### Текст для чтения:
Жизнь Марии Шкапской – роман, и страшный роман. Тут было все – любовь, смерть, безумие, нищета, прижизненное забвение. Она родилась в Петербурге 3 октября 1891 года, старшим ребенком в полунищей семье. Отец – русский, Михаил Андреевский, из священников, мелкий чиновник в Министерстве земледелия; мать – такая же чистокровная немка, дочь скрипача Мариинского театра. После Шкапской родилось еще четверо детей, и нищета была такая, что с одиннадцати лет Мария стала в семье едва ли не главной кормилицей. Мать лежала в параличе, отец медленно сходил с ума. Мария стирала белье, занималась перепиской, случалось – и рылась в помойках Петербургской стороны. Все это время она за казенный счет училась в Петровской гимназии и уже в старших классах ее – что при хронической нищете и бурном темпераменте вполне объяснимо – ходила в революционные кружки. Любимым ее поэтом был тогда Надсон, и писала она исключительно «под Надсона», хотя вместо его благозвучной и стыдливой слезливости у нее уже и в отроческих стихах много бесстыдного надрыва. До жалоб она не опускалась и тогда: двенадцатилетняя Шкапская написала довольно страшные для девочки ее возраста стихи, в которых утверждала, что «В миру есть место лишь бойцам». Отчасти это был приговор себе – но бойцом она таки стала, иначе не состоялась бы.
В 1910 году она окончила гимназию и одновременно впервые напечаталась как поэт – в «Псковской жизни» появилось ее стихотворение на смерть Льва Толстого (правда, еще летом она в «Нарвском листе» напечатала сказку, в прозе). В том же десятом году она вышла замуж: за Глеба Шкапского, с которым и прожила сорок два трудных года, до самой смерти (впрочем, единственной любовью ее жизни он не был – и быть не мог,- но возвращалась она всегда к нему). Год спустя она поступила на медицинский факультет Петербургского психоневрологического института; выбор этот был предопределен тем, что отец ее в последние годы жизни страдал от тяжелой душевной болезни и в начале десятых годов был помещен в психиатрическую клинику. Безумие было родовым проклятием Шкапской. В автобиографии она писала:
«Очень тяжелая наследственность по мужской линии в смысле душевных заболеваний, обеспечивающих большое внутреннее горение в первой половине жизни и мучительную и трагическую гибель – в конце».
Ясно, что это скорее о себе, чем о предках. Вскоре ее с мужем выслали из России за участие в известном «витмеровском кружке»: так Шкапская попала в Париж.

### Задания:
#1 Ответьте на вопросы по тексту о Марии Шкапской.
(a) Когда и в каком городе родилась Мария Шкапская?
(b) В каком издании в 1910 году появилось её стихотворение на смерть Льва Толстого?
(c) Куда она поступила через год после окончания гимназии?
#2 Определите, соответствуют ли утверждения тексту о Марии Шкапской, и подтвердите каждый ответ точной цитатой из него.
(a) Мать Шкапской была дочерью скрипача Мариинского театра.
(b) Шкапская прожила в браке с Глебом Шкапским десять лет.
(c) Шкапскую с мужем выслали из России за участие в «витмеровском кружке».
#3 Напишите продолжение текста о Марии Шкапской, начиная сразу после его последнего предложения.

### Учебный материал:
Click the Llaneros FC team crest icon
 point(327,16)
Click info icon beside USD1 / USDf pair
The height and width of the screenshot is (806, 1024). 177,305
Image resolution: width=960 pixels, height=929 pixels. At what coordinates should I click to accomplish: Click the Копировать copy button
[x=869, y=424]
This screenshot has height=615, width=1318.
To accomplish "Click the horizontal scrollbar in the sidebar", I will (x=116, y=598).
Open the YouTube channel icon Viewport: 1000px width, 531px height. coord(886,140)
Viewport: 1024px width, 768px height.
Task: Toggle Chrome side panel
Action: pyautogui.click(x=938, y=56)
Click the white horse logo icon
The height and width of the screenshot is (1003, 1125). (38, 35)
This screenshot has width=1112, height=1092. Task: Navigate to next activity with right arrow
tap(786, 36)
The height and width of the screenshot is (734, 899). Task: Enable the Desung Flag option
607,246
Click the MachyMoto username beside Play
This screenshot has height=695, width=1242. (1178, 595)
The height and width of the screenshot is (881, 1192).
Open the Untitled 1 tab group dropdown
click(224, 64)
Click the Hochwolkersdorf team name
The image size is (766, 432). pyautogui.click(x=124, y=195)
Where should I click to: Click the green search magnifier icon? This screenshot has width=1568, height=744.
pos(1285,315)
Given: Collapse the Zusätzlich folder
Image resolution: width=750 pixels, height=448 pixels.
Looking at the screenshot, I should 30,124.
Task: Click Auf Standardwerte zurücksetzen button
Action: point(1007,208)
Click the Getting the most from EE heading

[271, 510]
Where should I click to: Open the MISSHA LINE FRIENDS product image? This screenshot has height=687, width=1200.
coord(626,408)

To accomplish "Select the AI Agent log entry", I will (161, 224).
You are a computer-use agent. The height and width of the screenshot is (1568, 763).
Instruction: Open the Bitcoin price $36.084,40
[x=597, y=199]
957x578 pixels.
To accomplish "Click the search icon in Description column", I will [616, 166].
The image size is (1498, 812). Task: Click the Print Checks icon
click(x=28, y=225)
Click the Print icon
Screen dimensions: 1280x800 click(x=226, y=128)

### Ответы:
#1
(a) Она родилась 3 октября 1891 года в Петербурге.
(b) Стихотворение появилось в «Псковской жизни».
(c) Она поступила на медицинский факультет Петербургского психоневрологического института.

#2
(a) Да: «дочь скрипача Мариинского театра».
(b) Нет: «прожила сорок два трудных года».
(c) Да: «выслали из России за участие в известном «витмеровском кружке»».

#3
Выслать «витмеровцев», по идее, собирались в Олонецкую губернию, но вмешался московский миллионер Шахов, предложивший оплатить их дальнейшее обучение за границей. Кровавый царский режим на это охотно пошел. Полагаю, именно здесь Шкапская впервые усомнилась в справедливости революционного дела – очень уж мягко оказалось наказание; по мазохистскому и страстному своему характеру она уже готовилась пострадать, но вместо каторги или олонецкой ссылки оказалась в столице мира. Шахов высылал стипендию, хоть и скудную; Шкапская изучала в Сорбонне восточные языки, слушала курс филологии, а когда началась война 1914 года и деньги из России приходить перестали – стала зарабатывать чем попало, вплоть до торговли афишами на Монмартре. В Бретани она выходила с рыбаками в море, ловила креветок; нанималась на виноградники. Стихи ее тех, парижских, лет вполне заурядны, если сравнить их с послереволюционными, хотя, когда она собрала их в книгу, ее доброжелательным предисловием снабдила сама Зинаида Гиппиус. Привлекает тут непосредственная, почти разговорная интонация – и ощущение какой-то искусственной замкнутости: почти все стихотворения кольцуются. Она берет тему – но, едва начав ее развивать, тут же замыкает вещь, возвращаясь к началу, словно боясь выпрыгнуть из собственных, заранее очерченных границ. Оболочка эта, как и классическая строфика, в последних стихах трещит по швам,- и так же трещала по швам ее жизнь и жизнь вокруг нее. «Приходит белый листочек с наколотым танцем слов, и прячется между строчек колючий блеск катастроф» – это уже вполне стихи, и это первая наметка ее главной будущей темы, темы крушения и распада как естественной среды.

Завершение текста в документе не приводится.